Berdasarkan PP Tanah Terlantar yang telah menetapkan “Tanah terlantar” maka mulai dilakukan penertiban dengan tahap-tahap seperti a. evaluasi Kawasan Telantar, b. peringatan Kawasan Telantar; dan c penetapan Kawasan Telantar. 


Evaluasi dilakukan  untuk memastikan Pemegang Hak, Pemegang Hak Pengelolaan, atau Pemegang Dasar Penguasaan Atas Tanah mengusahakan, mempergunakan, memanfaatkan, dan/atau memelihara tanah yang dimiliki atau dikuasai. 


Setelah dilakukan penetapan “obyek tanah terlantar”, evaluasi, peringatan maka terhadap “tanah terlantar” tidak dibenarkan lagi melakukan “perbuatan hukum”. 


Perbuatan hukum tidak dapat dibenarkan disebabkan telah hapusnya Hak Atas Tanah atau Hak Pengelolaan, putusnya hubungan hukum; dan dikuasai oleh negara.

Semangat diterbitkannya PP Tanah Terlantar untuk memenuhi ketentuan Pasal 180 Undang- Undang Nomor 11 Tahun 2O2O tentang Cipta Kerja (UU Cipta Kerja).
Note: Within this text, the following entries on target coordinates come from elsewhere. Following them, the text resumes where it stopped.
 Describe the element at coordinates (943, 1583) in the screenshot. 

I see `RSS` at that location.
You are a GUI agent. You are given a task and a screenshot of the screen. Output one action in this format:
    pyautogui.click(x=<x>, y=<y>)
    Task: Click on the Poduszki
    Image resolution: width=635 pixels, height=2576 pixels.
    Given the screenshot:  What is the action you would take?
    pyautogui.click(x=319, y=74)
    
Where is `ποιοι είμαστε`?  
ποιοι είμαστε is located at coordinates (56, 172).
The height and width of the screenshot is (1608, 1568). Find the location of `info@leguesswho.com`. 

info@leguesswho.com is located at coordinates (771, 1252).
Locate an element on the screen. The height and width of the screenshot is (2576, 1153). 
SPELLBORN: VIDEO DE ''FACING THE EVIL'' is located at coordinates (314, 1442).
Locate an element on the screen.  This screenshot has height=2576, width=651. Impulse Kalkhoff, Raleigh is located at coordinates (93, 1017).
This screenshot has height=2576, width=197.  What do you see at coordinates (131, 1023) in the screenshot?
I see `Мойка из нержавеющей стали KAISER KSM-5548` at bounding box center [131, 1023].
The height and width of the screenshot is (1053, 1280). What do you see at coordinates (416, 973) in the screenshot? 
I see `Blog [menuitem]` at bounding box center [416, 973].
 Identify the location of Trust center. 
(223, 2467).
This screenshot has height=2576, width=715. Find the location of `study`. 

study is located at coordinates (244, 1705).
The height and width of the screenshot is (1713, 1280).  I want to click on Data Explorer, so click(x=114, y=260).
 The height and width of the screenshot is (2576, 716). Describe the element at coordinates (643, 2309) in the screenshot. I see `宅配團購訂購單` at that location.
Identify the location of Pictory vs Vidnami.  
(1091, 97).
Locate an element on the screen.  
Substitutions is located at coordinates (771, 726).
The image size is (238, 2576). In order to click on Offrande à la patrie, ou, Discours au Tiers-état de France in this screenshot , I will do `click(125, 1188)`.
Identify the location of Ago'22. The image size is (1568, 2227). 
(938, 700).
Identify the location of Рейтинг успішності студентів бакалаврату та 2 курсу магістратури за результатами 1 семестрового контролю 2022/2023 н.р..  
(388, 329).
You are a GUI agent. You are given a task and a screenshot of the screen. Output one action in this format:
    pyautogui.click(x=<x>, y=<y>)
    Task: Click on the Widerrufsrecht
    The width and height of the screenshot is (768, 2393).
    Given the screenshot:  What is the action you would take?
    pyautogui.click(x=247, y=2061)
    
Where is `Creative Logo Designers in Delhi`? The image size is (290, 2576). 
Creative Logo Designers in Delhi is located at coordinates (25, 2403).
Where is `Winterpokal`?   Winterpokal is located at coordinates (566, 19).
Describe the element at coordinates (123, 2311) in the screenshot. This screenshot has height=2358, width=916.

Dan Pasal 27, Pasal 34, dan Pasal 40 Undang-Undang Nomor 5 Tahun 1960.


Secara sekilas semangat PP Tanah Terlantar adalah implementasi dari UU Ciptakerja. 


Namun apabila ditelisik lebih jauh, praktek “penertiban tanah” terlantar sudah lama diatur didalam Hukum Adat Jambi. 


Berbagai seloko seperti “Ayam Benci disangkak. Tinggal telur. Merayang buah di kebango. Harta Jauh diulang-ulang. Harta Dekat disenano”, “Jauh tidak dipenano. Dekat tidak disiang”, harta jauh tidak dipenano. Harta Dekat tidak disiang”, “Sosok jerami, tunggul pamareh”, Sosok jerami, tunggul pemareh. Kalah durian dek benalu. Ilang Mentaro hilang tanah. Ilang tutur ilang penano”, “Sesap rendah. Tunggul pemarasan”. Atau “sesap rendah. Jerami tinggi”, “sesap mudo”, sesap tuo”, belukar mudo, belukar tuo, belukar lasah, “perimbun”, “hilang celak jambu klelo” adalah kategori sebagai “Tanah terlantar”. 


Dengan demikian apabila tanah kemudian tidak dirawat maka terhadap tanahnya menjadi hilang. Belukar tuo” atau “belukar Lasa”, “sesap rendah jerami tinggi” atau “sesap rendah tunggul pemarasan”, “perimbun”, “Mati tanah. Buat tanaman” dan “Larangan krenggo” adalah Seloko yang menunjukkan tanah yang telah dibuka maka harus ditanami paling lama 3 tahun. Dan kemudian harus dirawat. 


Sehingga Hukum Adat Melayu Jambi yang sudah lama mengatur tentang “tanah terlantar” justru membuktikan Hukum Adat justru lebih unggul daripada Hukum Nasional. 


Dengan demikian, semangat penertibatan “tanah terlantar” yang sudah lama diatur didalam hukum adat kemudian diadopsi menjadi Hukum Nasional haruslah diberi ruang apresiasi.